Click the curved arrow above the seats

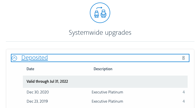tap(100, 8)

____________________

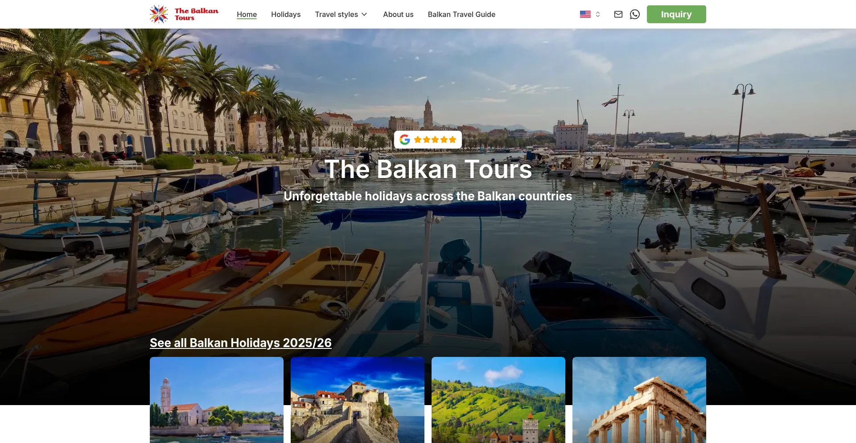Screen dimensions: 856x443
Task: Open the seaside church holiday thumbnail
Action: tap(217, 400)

____________________

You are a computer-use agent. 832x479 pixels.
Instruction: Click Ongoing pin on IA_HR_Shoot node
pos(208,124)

____________________

Copy the data above word for word, starting at the line that contains "You are a computer-use agent. 832x479 pixels." and ending at the line that contains "pos(208,124)", with both of those lines included.

**The response:**
You are a computer-use agent. 832x479 pixels.
Instruction: Click Ongoing pin on IA_HR_Shoot node
pos(208,124)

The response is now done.